Ausgewählter Auszug =>
^^^^^^^^

Die Bildungsverantwortlichen
in den kantonalen Erziehungsdirektionen haben es während Jahren versäumt, ihre mündigen
Lehrerinnen und Lehrer mit stichhaltigen und einsichtigen Argumenten von der Überlegenheit
des neuen Lehrplans 21 zu überzeugen. Die unentwegt behauptete Unverzichtbarkeit
der Kompetenzorientierung bleibt für viele aufgeklärte Lehrpersonen dubios. Lapidare
Erklärungsversuche zeugen von der despektierlichen Haltung gegenüber dem
Intellekt der Lehrerschaft.
Matthias Burchardt: "Lehrer sollen mental umprogrammiert werden", Bild: Bildung-Wissen.eu
Wie mit "Change Management" kritische Lehrerkollegen auf Linie gebracht werden sollen, von Fritz Tschudi, 10.8.
In
Wahrheit pfeifen es die Spatzen von den Dächern: Die Kompetenzorientierung hat
sich weder bei Lehrplänen noch im entsprechenden Unterricht bewährt. Alarmierende
Signale, vor allem aus Deutschland, sind für Interessierte zwar nicht zu überhören,
trotzdem nehmen unseren Medien keine Notiz davon und selbst der LCH verzichtet
aus naheliegenden Gründen auf dieses Thema.
Die
Reformrhetoriker werden trotz allem nicht müde, unentwegt das gleiche zu
proklamieren, dass nämlich keine Reform gegen den Willen der Lehrerschaft möglich
sei und dass kein Weg an der Kompetenzorientierung vorbei führe. Allerdings
deutet vieles darauf hin, dass gerade die Umsetzung des LP21 zum Musterbeispiel
für eine faktisch erzwungene Massnahme werden könnte. Wie kann aber ein
drohendes Desaster am ehesten vermieden werden?- Ganz einfach: Man mache Böcke
zu Gärtnern! – Das ist ein wesentliches
Element des „Change Management“.

^^^^^^^^

Aufgabenmaterial =>
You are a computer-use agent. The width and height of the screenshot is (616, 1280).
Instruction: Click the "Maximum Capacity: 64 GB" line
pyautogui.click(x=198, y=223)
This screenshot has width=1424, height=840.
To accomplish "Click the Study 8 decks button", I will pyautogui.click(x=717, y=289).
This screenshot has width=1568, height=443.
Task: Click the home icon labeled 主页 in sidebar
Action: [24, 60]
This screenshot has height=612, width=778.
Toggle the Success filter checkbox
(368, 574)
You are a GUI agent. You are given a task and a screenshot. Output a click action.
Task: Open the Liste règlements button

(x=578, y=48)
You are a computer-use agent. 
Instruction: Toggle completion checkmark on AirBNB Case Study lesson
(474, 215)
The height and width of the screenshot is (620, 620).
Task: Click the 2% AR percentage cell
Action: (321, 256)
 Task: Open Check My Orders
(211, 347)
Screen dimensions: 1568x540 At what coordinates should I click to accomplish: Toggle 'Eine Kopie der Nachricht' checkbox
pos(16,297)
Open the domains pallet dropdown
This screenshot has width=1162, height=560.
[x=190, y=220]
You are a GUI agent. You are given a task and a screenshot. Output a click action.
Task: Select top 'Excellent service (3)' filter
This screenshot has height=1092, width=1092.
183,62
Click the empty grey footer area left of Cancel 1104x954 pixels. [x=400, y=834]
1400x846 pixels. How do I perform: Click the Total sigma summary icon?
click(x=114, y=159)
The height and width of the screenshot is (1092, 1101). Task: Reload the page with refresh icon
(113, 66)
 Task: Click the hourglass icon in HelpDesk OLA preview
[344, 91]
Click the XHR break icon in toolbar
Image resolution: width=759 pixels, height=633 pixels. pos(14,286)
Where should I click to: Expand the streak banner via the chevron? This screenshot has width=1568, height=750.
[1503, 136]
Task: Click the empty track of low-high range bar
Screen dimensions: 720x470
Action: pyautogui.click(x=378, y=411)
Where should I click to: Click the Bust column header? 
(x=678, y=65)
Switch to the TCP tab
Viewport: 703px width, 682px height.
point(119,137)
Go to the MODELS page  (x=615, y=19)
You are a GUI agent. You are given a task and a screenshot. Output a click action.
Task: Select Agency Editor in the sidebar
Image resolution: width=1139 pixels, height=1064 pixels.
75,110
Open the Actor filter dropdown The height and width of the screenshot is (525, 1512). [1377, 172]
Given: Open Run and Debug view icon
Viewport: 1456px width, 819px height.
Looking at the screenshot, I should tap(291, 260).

^^^^^^^^

Übungsaufgabe 1 => Nenne alle verschiedenen Wortformen im Textauszug über den Lehrplan 21, die mit „Lehr“ beginnen, und führe jede nur einmal auf.
Übungsaufgabe 2 => Tausche in den Datensätzen von der ersten Zeile bis einschließlich der Zeile mit „[x=190, y=220]“ jedes „Instruction“ gegen „Anweisung“ aus. Gib nur diese Zeilen zurück und lass alles Übrige unverändert.
Die Datensätze stehen in keinem inhaltlichen Zusammenhang mit dem Textauszug.

Vollständige Ausgabe 1 => Lehrerinnen, Lehrer, Lehrplans, Lehrpersonen, Lehrerschaft, Lehrerkollegen, Lehrplänen

Vollständige Ausgabe 2 =>
You are a computer-use agent. The width and height of the screenshot is (616, 1280).
Anweisung: Click the "Maximum Capacity: 64 GB" line
pyautogui.click(x=198, y=223)
This screenshot has width=1424, height=840.
To accomplish "Click the Study 8 decks button", I will pyautogui.click(x=717, y=289).
This screenshot has width=1568, height=443.
Task: Click the home icon labeled 主页 in sidebar
Action: [24, 60]
This screenshot has height=612, width=778.
Toggle the Success filter checkbox
(368, 574)
You are a GUI agent. You are given a task and a screenshot. Output a click action.
Task: Open the Liste règlements button

(x=578, y=48)
You are a computer-use agent. 
Anweisung: Toggle completion checkmark on AirBNB Case Study lesson
(474, 215)
The height and width of the screenshot is (620, 620).
Task: Click the 2% AR percentage cell
Action: (321, 256)
 Task: Open Check My Orders
(211, 347)
Screen dimensions: 1568x540 At what coordinates should I click to accomplish: Toggle 'Eine Kopie der Nachricht' checkbox
pos(16,297)
Open the domains pallet dropdown
This screenshot has width=1162, height=560.
[x=190, y=220]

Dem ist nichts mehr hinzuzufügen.